Copy every one of the following records word for word, keeping each line unchanged and in its original order.

## RECORDS FOR THE EXERCISE
== == ==

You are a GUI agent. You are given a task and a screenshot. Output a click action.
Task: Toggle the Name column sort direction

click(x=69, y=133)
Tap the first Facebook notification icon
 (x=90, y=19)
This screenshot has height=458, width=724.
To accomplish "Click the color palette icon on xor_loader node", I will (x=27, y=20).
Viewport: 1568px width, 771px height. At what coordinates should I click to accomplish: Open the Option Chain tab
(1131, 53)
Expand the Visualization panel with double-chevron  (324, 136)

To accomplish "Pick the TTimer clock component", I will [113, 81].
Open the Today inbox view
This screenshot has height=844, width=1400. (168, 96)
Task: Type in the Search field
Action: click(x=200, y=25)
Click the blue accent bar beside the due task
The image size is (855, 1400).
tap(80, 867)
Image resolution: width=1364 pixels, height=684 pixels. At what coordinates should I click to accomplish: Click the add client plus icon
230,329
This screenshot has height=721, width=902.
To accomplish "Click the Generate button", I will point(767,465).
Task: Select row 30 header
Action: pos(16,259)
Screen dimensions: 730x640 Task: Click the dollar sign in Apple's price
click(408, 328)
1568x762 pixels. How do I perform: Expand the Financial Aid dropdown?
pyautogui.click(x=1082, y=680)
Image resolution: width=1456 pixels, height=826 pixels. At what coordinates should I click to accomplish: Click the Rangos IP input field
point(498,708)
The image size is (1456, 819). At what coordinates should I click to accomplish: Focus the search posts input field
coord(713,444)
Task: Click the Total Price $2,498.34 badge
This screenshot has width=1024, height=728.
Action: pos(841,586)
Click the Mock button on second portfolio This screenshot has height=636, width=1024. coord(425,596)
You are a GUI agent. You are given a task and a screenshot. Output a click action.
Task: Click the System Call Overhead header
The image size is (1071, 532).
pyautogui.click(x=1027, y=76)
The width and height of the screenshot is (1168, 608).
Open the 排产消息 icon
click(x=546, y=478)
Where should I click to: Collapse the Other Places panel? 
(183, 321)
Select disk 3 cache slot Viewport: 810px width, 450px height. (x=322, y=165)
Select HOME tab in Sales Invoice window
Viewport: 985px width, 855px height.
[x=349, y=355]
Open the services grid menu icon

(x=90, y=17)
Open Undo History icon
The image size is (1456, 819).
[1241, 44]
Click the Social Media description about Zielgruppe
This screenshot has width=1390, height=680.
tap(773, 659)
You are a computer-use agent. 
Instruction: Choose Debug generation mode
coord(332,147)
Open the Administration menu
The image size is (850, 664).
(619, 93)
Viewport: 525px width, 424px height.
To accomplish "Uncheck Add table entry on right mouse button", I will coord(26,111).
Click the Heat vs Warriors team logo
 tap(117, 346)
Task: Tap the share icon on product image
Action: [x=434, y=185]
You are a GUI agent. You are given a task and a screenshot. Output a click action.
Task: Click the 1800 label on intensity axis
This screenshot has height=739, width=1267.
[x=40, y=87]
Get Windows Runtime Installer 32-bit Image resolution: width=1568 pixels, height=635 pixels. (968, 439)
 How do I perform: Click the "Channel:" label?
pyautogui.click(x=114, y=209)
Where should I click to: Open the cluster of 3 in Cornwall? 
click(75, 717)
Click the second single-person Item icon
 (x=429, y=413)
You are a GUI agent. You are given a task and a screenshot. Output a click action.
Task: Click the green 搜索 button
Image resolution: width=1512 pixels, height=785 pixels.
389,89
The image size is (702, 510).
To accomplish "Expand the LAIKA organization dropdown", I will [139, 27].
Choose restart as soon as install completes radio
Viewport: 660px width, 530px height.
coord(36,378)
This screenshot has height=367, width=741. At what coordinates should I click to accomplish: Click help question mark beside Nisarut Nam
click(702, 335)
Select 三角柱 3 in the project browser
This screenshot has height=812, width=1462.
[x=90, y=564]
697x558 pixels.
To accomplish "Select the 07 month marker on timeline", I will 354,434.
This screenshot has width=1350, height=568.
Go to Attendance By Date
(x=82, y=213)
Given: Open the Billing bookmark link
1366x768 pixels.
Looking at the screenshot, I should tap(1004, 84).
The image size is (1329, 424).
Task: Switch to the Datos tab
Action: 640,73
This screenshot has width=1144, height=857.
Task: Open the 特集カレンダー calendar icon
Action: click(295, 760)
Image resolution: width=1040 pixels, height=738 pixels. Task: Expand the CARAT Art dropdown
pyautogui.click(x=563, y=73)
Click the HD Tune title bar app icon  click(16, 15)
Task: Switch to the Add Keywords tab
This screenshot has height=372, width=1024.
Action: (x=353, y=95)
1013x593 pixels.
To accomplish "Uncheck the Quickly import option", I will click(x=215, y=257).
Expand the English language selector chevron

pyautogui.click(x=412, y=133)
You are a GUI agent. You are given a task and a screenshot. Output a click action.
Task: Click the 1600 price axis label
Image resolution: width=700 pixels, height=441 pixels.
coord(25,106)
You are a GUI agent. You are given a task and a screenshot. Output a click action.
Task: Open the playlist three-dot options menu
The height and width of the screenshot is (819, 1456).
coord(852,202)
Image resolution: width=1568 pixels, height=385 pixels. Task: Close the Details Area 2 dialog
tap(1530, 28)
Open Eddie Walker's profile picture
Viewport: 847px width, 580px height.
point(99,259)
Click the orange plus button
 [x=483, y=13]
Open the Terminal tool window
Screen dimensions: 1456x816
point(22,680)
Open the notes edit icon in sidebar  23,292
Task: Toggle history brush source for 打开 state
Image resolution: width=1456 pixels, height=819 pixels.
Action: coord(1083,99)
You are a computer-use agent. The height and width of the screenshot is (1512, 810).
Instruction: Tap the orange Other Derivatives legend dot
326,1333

== == ==

## ANSWER IN FULL
You are a GUI agent. You are given a task and a screenshot. Output a click action.
Task: Toggle the Name column sort direction

click(x=69, y=133)
Tap the first Facebook notification icon
 (x=90, y=19)
This screenshot has height=458, width=724.
To accomplish "Click the color palette icon on xor_loader node", I will (x=27, y=20).
Viewport: 1568px width, 771px height. At what coordinates should I click to accomplish: Open the Option Chain tab
(1131, 53)
Expand the Visualization panel with double-chevron  (324, 136)

To accomplish "Pick the TTimer clock component", I will [113, 81].
Open the Today inbox view
This screenshot has height=844, width=1400. (168, 96)
Task: Type in the Search field
Action: click(x=200, y=25)
Click the blue accent bar beside the due task
The image size is (855, 1400).
tap(80, 867)
Image resolution: width=1364 pixels, height=684 pixels. At what coordinates should I click to accomplish: Click the add client plus icon
230,329
This screenshot has height=721, width=902.
To accomplish "Click the Generate button", I will point(767,465).
Task: Select row 30 header
Action: pos(16,259)
Screen dimensions: 730x640 Task: Click the dollar sign in Apple's price
click(408, 328)
1568x762 pixels. How do I perform: Expand the Financial Aid dropdown?
pyautogui.click(x=1082, y=680)
Image resolution: width=1456 pixels, height=826 pixels. At what coordinates should I click to accomplish: Click the Rangos IP input field
point(498,708)
The image size is (1456, 819). At what coordinates should I click to accomplish: Focus the search posts input field
coord(713,444)
Task: Click the Total Price $2,498.34 badge
This screenshot has width=1024, height=728.
Action: pos(841,586)
Click the Mock button on second portfolio This screenshot has height=636, width=1024. coord(425,596)
You are a GUI agent. You are given a task and a screenshot. Output a click action.
Task: Click the System Call Overhead header
The image size is (1071, 532).
pyautogui.click(x=1027, y=76)
The width and height of the screenshot is (1168, 608).
Open the 排产消息 icon
click(x=546, y=478)
Where should I click to: Collapse the Other Places panel? 
(183, 321)
Select disk 3 cache slot Viewport: 810px width, 450px height. (x=322, y=165)
Select HOME tab in Sales Invoice window
Viewport: 985px width, 855px height.
[x=349, y=355]
Open the services grid menu icon

(x=90, y=17)
Open Undo History icon
The image size is (1456, 819).
[1241, 44]
Click the Social Media description about Zielgruppe
This screenshot has width=1390, height=680.
tap(773, 659)
You are a computer-use agent. 
Instruction: Choose Debug generation mode
coord(332,147)
Open the Administration menu
The image size is (850, 664).
(619, 93)
Viewport: 525px width, 424px height.
To accomplish "Uncheck Add table entry on right mouse button", I will coord(26,111).
Click the Heat vs Warriors team logo
 tap(117, 346)
Task: Tap the share icon on product image
Action: [x=434, y=185]
You are a GUI agent. You are given a task and a screenshot. Output a click action.
Task: Click the 1800 label on intensity axis
This screenshot has height=739, width=1267.
[x=40, y=87]
Get Windows Runtime Installer 32-bit Image resolution: width=1568 pixels, height=635 pixels. (968, 439)
 How do I perform: Click the "Channel:" label?
pyautogui.click(x=114, y=209)
Where should I click to: Open the cluster of 3 in Cornwall? 
click(75, 717)
Click the second single-person Item icon
 (x=429, y=413)
You are a GUI agent. You are given a task and a screenshot. Output a click action.
Task: Click the green 搜索 button
Image resolution: width=1512 pixels, height=785 pixels.
389,89
The image size is (702, 510).
To accomplish "Expand the LAIKA organization dropdown", I will [139, 27].
Choose restart as soon as install completes radio
Viewport: 660px width, 530px height.
coord(36,378)
This screenshot has height=367, width=741. At what coordinates should I click to accomplish: Click help question mark beside Nisarut Nam
click(702, 335)
Select 三角柱 3 in the project browser
This screenshot has height=812, width=1462.
[x=90, y=564]
697x558 pixels.
To accomplish "Select the 07 month marker on timeline", I will 354,434.
This screenshot has width=1350, height=568.
Go to Attendance By Date
(x=82, y=213)
Given: Open the Billing bookmark link
1366x768 pixels.
Looking at the screenshot, I should tap(1004, 84).
The image size is (1329, 424).
Task: Switch to the Datos tab
Action: 640,73
This screenshot has width=1144, height=857.
Task: Open the 特集カレンダー calendar icon
Action: click(295, 760)
Image resolution: width=1040 pixels, height=738 pixels. Task: Expand the CARAT Art dropdown
pyautogui.click(x=563, y=73)
Click the HD Tune title bar app icon  click(16, 15)
Task: Switch to the Add Keywords tab
This screenshot has height=372, width=1024.
Action: (x=353, y=95)
1013x593 pixels.
To accomplish "Uncheck the Quickly import option", I will click(x=215, y=257).
Expand the English language selector chevron

pyautogui.click(x=412, y=133)
You are a GUI agent. You are given a task and a screenshot. Output a click action.
Task: Click the 1600 price axis label
Image resolution: width=700 pixels, height=441 pixels.
coord(25,106)
You are a GUI agent. You are given a task and a screenshot. Output a click action.
Task: Open the playlist three-dot options menu
The height and width of the screenshot is (819, 1456).
coord(852,202)
Image resolution: width=1568 pixels, height=385 pixels. Task: Close the Details Area 2 dialog
tap(1530, 28)
Open Eddie Walker's profile picture
Viewport: 847px width, 580px height.
point(99,259)
Click the orange plus button
 [x=483, y=13]
Open the Terminal tool window
Screen dimensions: 1456x816
point(22,680)
Open the notes edit icon in sidebar  23,292
Task: Toggle history brush source for 打开 state
Image resolution: width=1456 pixels, height=819 pixels.
Action: coord(1083,99)
You are a computer-use agent. The height and width of the screenshot is (1512, 810).
Instruction: Tap the orange Other Derivatives legend dot
326,1333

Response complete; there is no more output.